#### TRECHO PARA LEITURA ####
Vila
Ressaca, 14 de setembro de 2013.
Carta
de uma sobrevivente urbana. Do Xingu para o mundo,
especialmente aos amigos da minha capital.
especialmente aos amigos da minha capital.
Bem, como não tive tempo de despedir-me dos
mais próximos - e até dos mais longínquos - vou contar-lhes como se deu meu
repentino desaparecimento, deste mundo on-line, marginal e “social”.
Pois bem, depois de seis meses formada, desempregada, procurando rumo
pra eu trabalhar, aguardando promessas e cansada de ser lisa, eis que no dia 10
de agosto de uma manhã de sábado em que o sol escaldava o asfalto, meu telefone
tocou e era uma das minhas amigas - a Luma, a qual estudei na universidade da
vida e acadêmica, na Vigia de Nazaré, me ligou com a seguinte proposta: “Laila, tu queres trabalhar mesmo? Arrumei
uma vaga pra ti aqui pra Altamira...”. E eu , no meu desespero em sair
dessa somatória dos maiores problemas sociais que o país enfrenta a séculos,
respondi na maior certeza que sim. E em seguida veio uma voz mais séria e
rígida do outro lado da linha: “ Tu tens
certeza?” E eu dei uma pausa curta
já com receio , respondi amedrontada: “Por
quê mana, qual o papo?” ...e depois de um pequeno suspiro, ela que já
estava confinada há pelo menos suas semanas em uma colônia à umas 3 horas de
Altamira, disse o seguinte: “Mana, é
interior né?! Energia elétrica é difícil, educação precária, quadro a giz,
gente muito humilde, um monte de outros problemas, né mana?!” E eu na ânsia por um trampo o quanto antes,
dei a certeza que eu queria e precisava trabalhar o quanto antes. Aí, por
último perguntei se valia à pena. Ela disse que sim, afinal éramos solteiras,
sem pinto pra sustentar, além da
experiência que teríamos no nosso currículo, e o quanto iríamos ajudar as
pessoas (até então não tínhamos experiências além dos nossos estágios
obrigatórios). Foi então que decidi que eu ia nessa missão. A Luma então, pediu pra que eu fosse comprar a passagem logo
para Altamira e de lá alguém iria me levar até a Vila Ressaca - o destino o
qual eu viria. E... aqui estou! Completando um mês, trabalhando de segunda a
sexta, ministrando aulas de Língua Portuguesa durante três turnos, da 5º à 8ª
série, ( ou do 6º ao 9º ano do ensino fundamental).
#### TRECHO DA LISTAGEM ####
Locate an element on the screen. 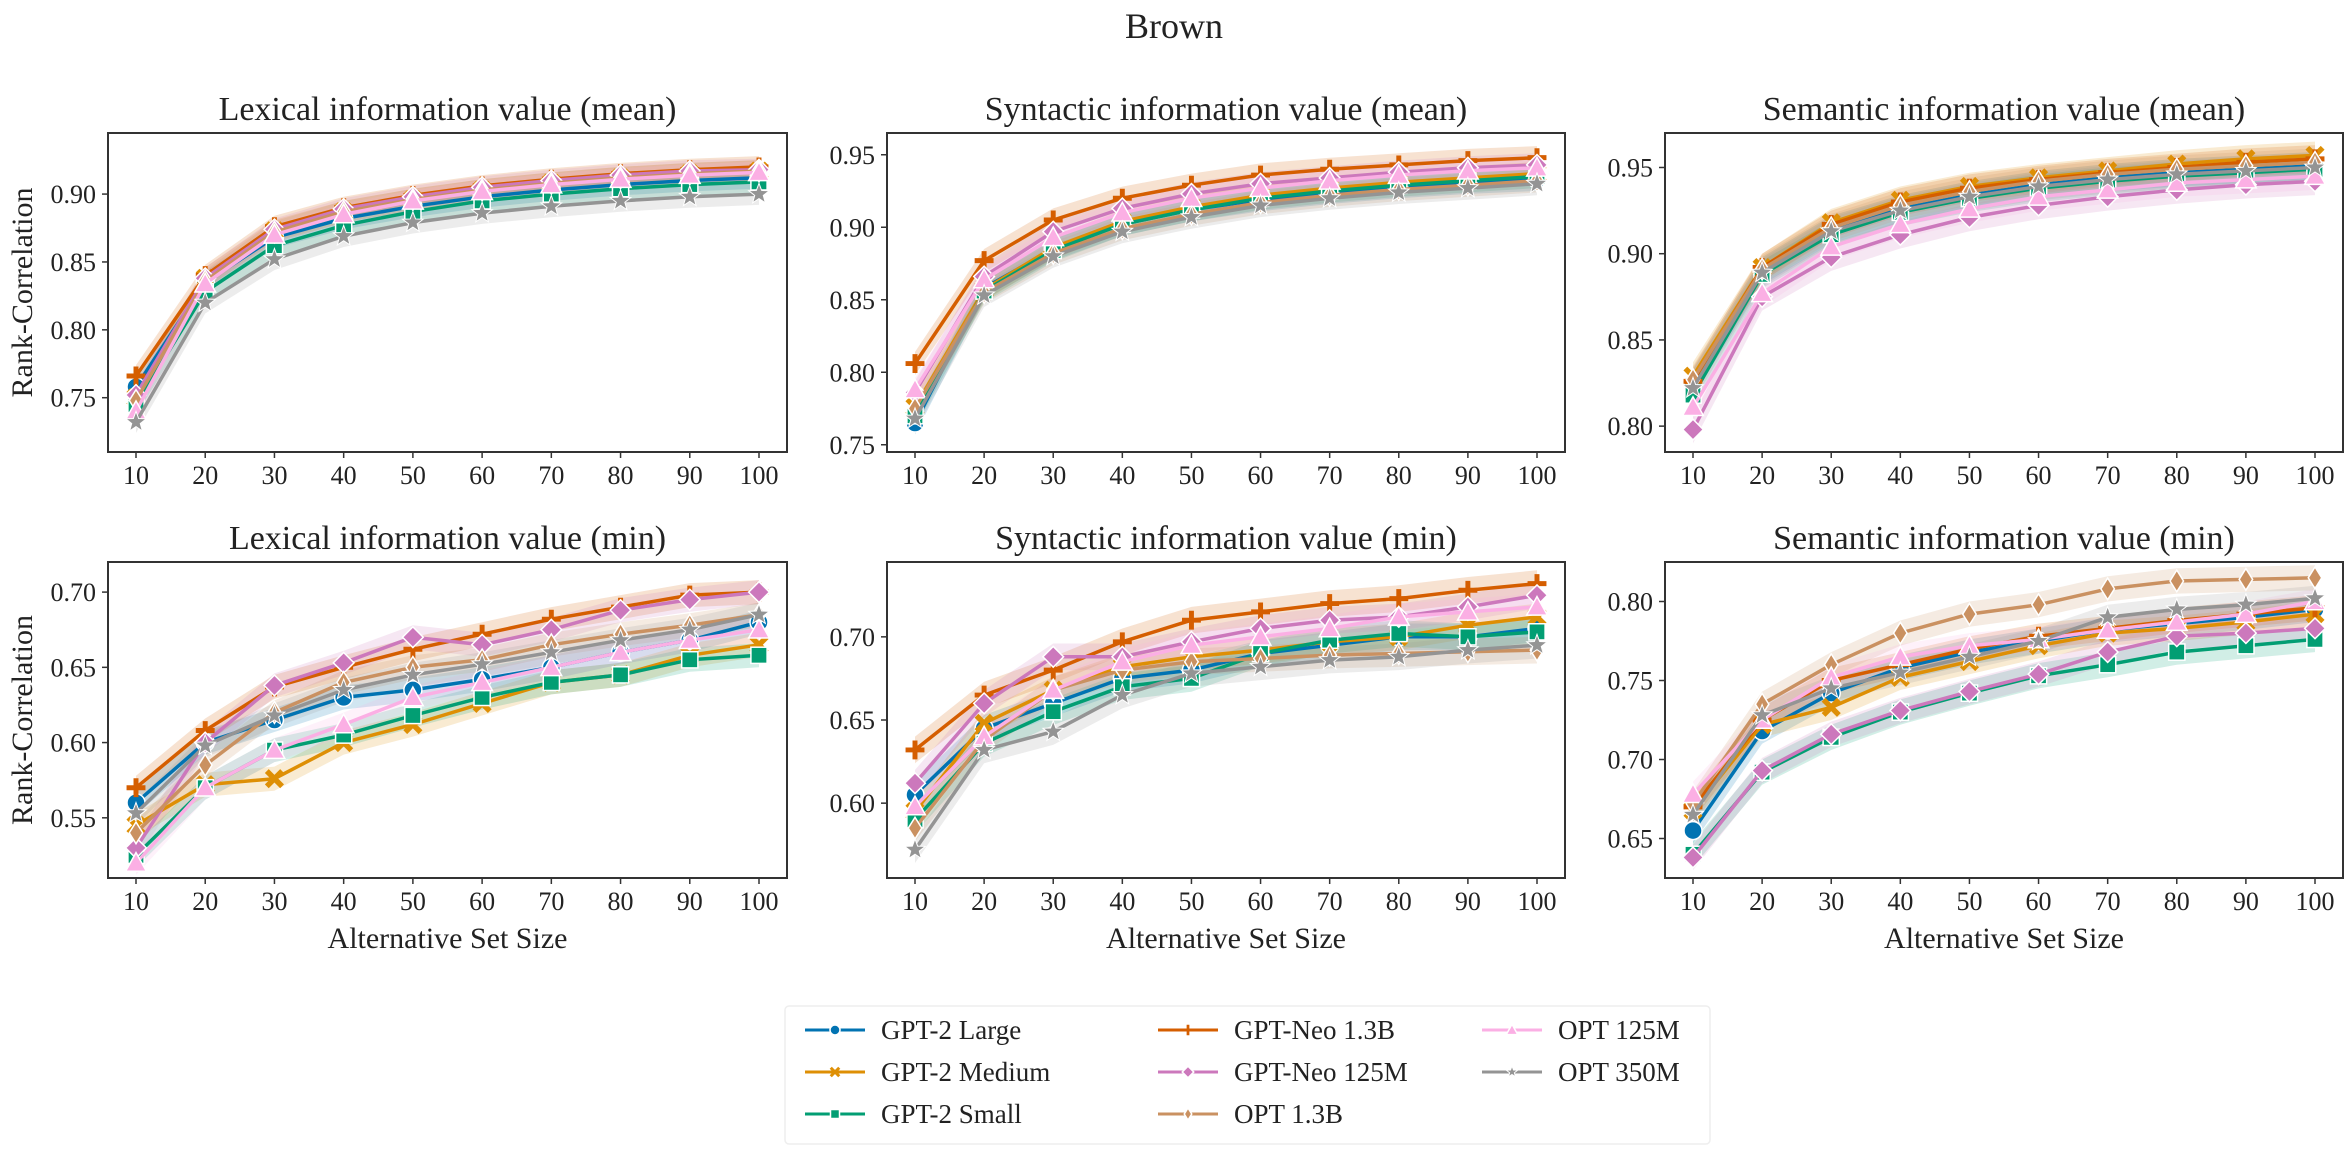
####
## O QUE FAZER:
Liste, na ordem em que aparecem, todos os nomes de lugares citados na carta. Responda com base somente na carta, sem recorrer à listagem.

## SUA RESPOSTA:
Vila Ressaca, Xingu, Vigia de Nazaré, Altamira